* **Work item**
Only the lines from the beginning of the data below through the line that contains "Viewport: 640px width, 400px height." should be repeated, exactly as written.

* **Available records**

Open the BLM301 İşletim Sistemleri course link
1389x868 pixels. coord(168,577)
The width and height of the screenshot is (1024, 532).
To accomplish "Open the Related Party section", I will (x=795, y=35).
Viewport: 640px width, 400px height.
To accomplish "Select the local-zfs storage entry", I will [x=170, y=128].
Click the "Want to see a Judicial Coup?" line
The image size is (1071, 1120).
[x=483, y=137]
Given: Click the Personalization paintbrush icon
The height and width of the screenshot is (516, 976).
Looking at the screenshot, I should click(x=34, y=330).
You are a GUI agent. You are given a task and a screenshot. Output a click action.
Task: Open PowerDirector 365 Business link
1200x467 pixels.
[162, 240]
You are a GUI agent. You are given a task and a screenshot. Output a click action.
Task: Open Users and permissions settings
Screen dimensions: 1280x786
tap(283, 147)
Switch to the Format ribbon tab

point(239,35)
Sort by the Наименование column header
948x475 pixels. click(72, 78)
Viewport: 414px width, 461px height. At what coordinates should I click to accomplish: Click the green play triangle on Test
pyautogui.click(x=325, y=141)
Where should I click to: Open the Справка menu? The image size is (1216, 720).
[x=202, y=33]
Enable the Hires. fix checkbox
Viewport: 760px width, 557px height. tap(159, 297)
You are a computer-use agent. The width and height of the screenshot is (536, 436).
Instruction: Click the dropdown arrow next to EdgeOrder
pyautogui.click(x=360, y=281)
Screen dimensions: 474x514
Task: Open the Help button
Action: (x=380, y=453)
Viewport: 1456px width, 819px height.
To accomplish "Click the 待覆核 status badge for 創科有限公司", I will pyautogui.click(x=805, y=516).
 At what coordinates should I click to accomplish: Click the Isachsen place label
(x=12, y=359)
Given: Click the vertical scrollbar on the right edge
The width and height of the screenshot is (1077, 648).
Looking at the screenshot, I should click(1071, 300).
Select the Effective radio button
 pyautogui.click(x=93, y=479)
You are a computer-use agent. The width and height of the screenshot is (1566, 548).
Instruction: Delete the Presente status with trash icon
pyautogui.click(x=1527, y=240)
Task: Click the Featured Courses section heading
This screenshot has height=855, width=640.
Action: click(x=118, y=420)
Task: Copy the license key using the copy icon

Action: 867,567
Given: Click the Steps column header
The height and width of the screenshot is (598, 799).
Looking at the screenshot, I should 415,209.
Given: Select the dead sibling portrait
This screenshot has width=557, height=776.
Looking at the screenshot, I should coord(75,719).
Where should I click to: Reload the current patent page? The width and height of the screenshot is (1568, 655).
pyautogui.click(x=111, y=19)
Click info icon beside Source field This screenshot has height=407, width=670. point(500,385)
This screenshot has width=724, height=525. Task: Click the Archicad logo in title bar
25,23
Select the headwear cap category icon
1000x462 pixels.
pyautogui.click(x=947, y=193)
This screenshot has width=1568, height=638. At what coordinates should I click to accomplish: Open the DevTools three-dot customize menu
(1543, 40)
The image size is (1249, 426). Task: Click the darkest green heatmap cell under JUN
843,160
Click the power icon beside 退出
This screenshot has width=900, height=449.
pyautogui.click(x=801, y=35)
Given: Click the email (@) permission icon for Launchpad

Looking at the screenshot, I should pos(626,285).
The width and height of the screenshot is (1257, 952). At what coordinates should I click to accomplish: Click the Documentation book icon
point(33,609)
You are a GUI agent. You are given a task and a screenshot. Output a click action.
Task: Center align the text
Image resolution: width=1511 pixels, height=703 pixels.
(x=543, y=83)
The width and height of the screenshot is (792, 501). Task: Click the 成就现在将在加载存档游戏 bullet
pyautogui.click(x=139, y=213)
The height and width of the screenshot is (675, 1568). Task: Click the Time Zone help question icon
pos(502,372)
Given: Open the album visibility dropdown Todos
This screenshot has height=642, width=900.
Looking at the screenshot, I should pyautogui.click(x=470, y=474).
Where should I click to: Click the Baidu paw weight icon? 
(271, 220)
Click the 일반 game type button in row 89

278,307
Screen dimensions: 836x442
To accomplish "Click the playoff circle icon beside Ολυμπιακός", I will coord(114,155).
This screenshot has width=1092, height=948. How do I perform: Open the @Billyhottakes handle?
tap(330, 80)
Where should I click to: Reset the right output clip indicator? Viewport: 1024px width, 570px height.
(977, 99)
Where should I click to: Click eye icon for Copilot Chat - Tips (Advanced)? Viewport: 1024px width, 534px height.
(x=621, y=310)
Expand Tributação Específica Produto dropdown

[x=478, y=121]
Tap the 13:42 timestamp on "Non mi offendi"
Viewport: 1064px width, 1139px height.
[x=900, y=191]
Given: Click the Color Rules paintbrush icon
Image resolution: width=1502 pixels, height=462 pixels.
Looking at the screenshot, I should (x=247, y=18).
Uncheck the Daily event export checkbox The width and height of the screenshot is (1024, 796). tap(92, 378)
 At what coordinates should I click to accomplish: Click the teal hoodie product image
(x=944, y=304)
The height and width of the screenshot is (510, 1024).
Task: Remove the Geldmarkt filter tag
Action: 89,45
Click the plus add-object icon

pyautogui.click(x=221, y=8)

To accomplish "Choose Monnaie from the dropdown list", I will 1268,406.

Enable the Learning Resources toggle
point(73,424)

* **Response to the exercise**
Open the BLM301 İşletim Sistemleri course link
1389x868 pixels. coord(168,577)
The width and height of the screenshot is (1024, 532).
To accomplish "Open the Related Party section", I will (x=795, y=35).
Viewport: 640px width, 400px height.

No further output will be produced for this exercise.